予想どおり偏摩耗はあったけれどもごくわずかで
内部の金属部分が露出してしまうほどの変形は無し。
ネットで色々な人の整備記録を見るかぎりでは、これはかなり具合の良い方だと思う。
ここで、組み直すにあたって部品取り車の部品を流用しようかどうかと考える。
ローラーは新品同様なので迷わず交換してしまうことにして、
問題はバリエーター本体。
ローラーとの接触面が新品になるのは魅力ではあるのだけれども
ベルトと接触するプーリーの表面は、長年放置されていたせいでかなり荒れているのが気になる。

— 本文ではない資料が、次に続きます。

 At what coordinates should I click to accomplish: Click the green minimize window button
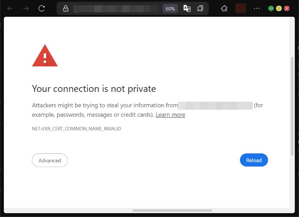point(271,8)
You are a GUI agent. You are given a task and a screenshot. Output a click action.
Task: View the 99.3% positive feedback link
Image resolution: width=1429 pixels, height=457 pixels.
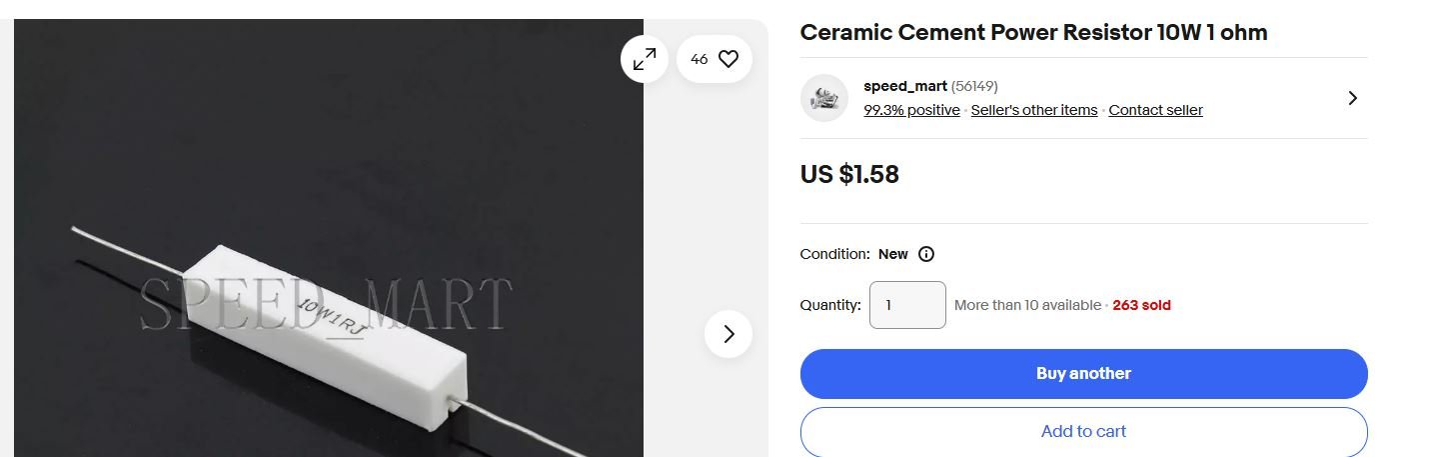pos(911,110)
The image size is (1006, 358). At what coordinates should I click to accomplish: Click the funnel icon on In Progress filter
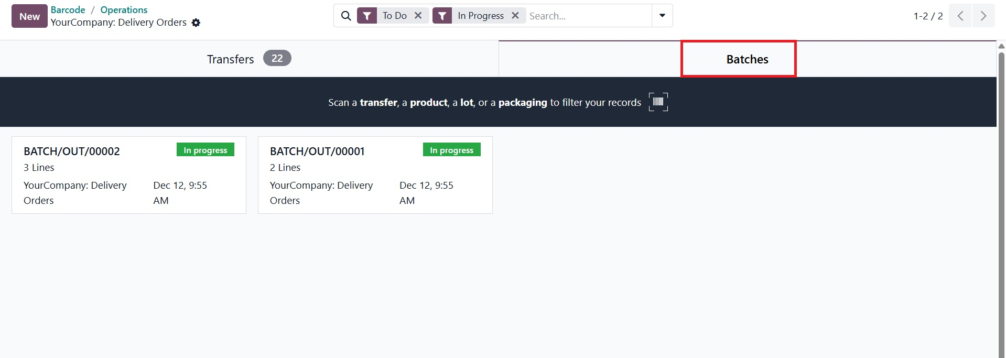442,16
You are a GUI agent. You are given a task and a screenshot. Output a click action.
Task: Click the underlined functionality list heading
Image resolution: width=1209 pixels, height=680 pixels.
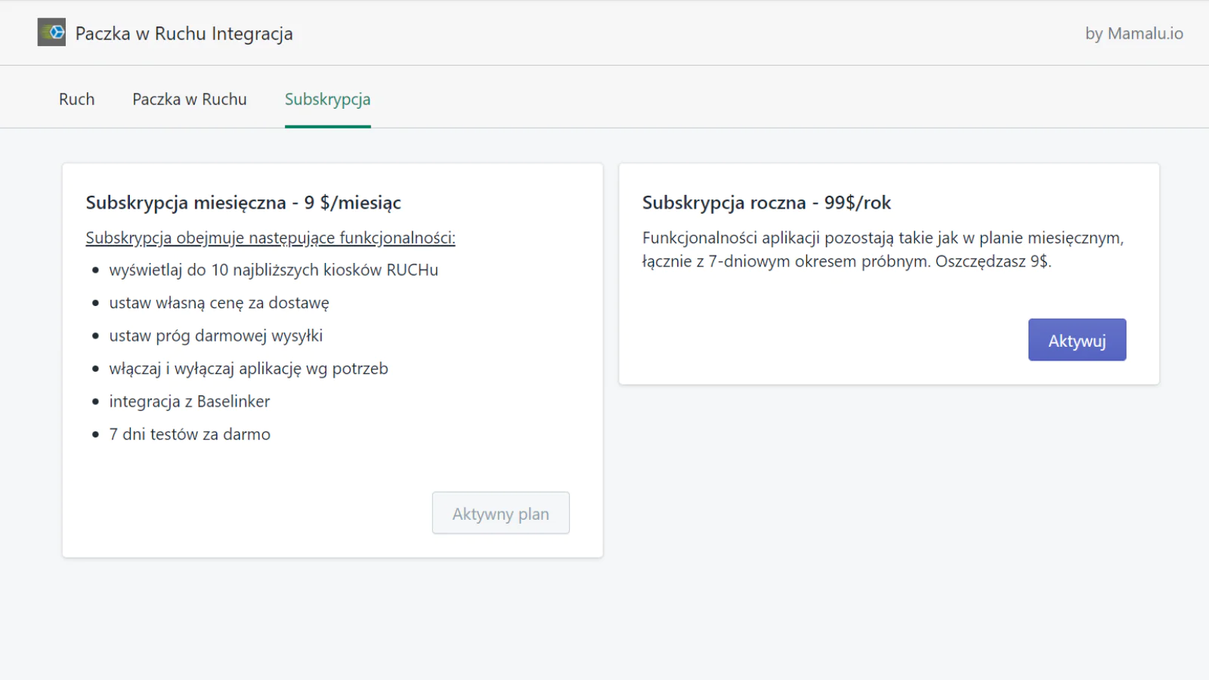click(x=270, y=238)
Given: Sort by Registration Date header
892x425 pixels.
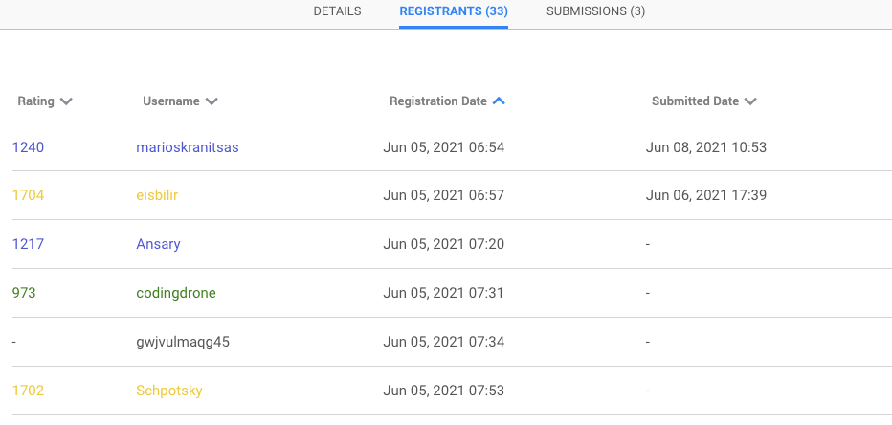Looking at the screenshot, I should click(x=437, y=101).
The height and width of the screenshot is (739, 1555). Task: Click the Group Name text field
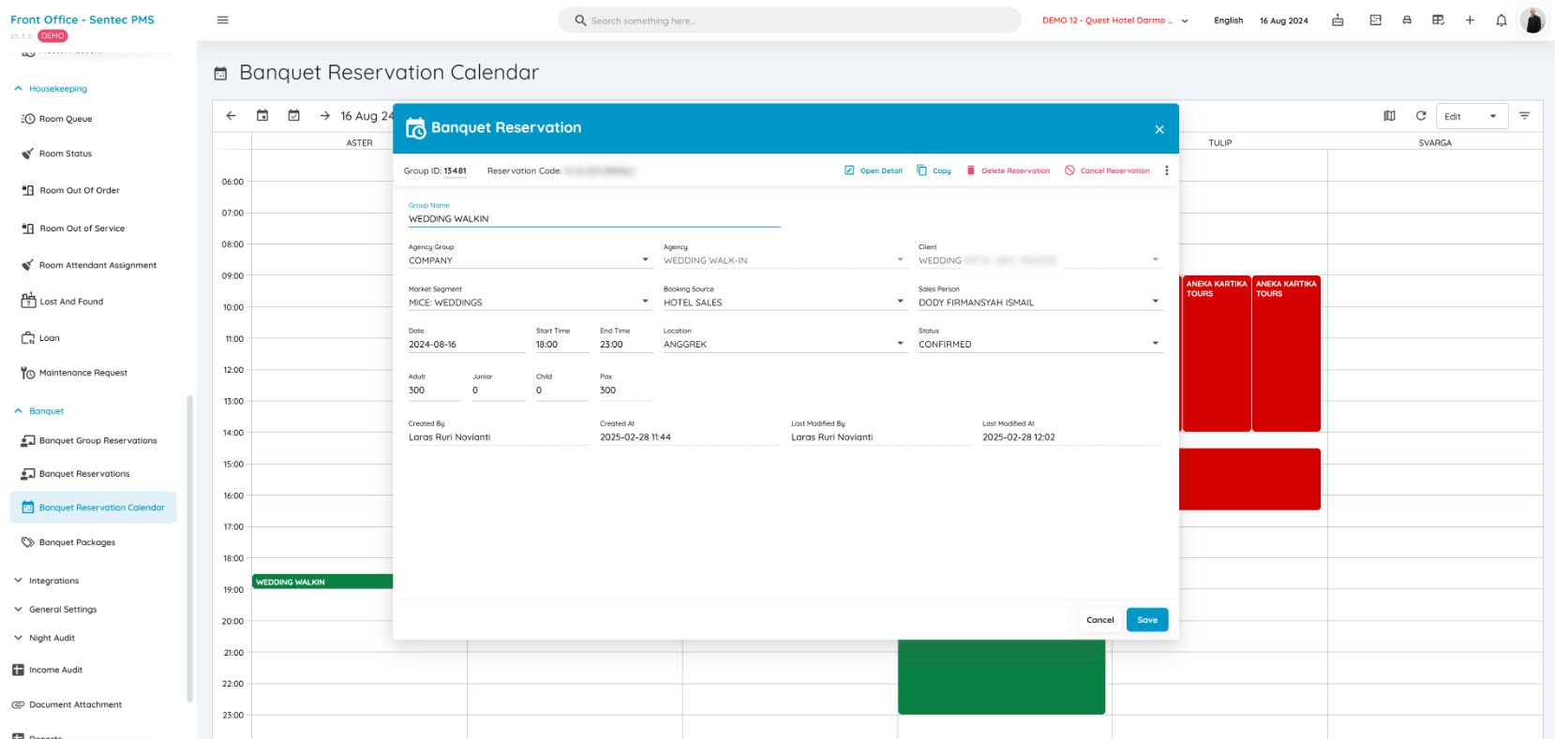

もう一つ、部品取り車のバリエーター本体には、バランス取りのために機械加工されたような
丸い削り跡が2箇所あった。仔犬号のものには、そういう加工跡は無い。
しばらく眺めて考えて、バリエーター本体は現状のままのものを使い
ウェイト・ローラーだけ部品取り車のものに換えることにした。
再びパーツクリーナーをたっぷり使ってバリエーター内部を徹底的に洗い、
ローラーを組む時には諸説あるものの、グリスをほとんど塗らずに組んでみることに。
というのも、開け方の手順を忘れないうちに、また様子を確認してみようと思ったから。
スターターのギアも外して余分なグリスやごみを落とし、
全てをくみ上げる前に綺麗になったケースの内側を眺めてみる。
セル・モーターのギアはこんな風に半分だけ顔をのぞかせていて
それを受けるスターター・ギアの軸受け部分はメタルのブッシュ。
高圧が掛りそうな部分にはスレッド・コンパウンドを少量塗って
バリエーター本体⇒駆動ベルトを挟む⇒スターター・ギアを嵌める⇒プーリー外側をはめる
⇒特殊工具を使って高めのトルクで固定、という具合で、完了。
ふう。
外側の駆動ケースに組み込まれたキック・ペダルのギアも、いい機会なので一度外して
汚れを落としてからグリス・アップして組み直しておいた。
ケース全体を元通りに組み直して、まずはセル・スターターで始動。
うむ、全く問題ない。
久々にキックでも始動してみる。スムーズに簡単に掛る。ちょっと嬉しい。
すっかり、もう夕涼みの時間。車庫の扉を開けて、外へ。
うん、滑らかに加速して、いい感じです。
よし。
☆☆☆
というのが先週のこと。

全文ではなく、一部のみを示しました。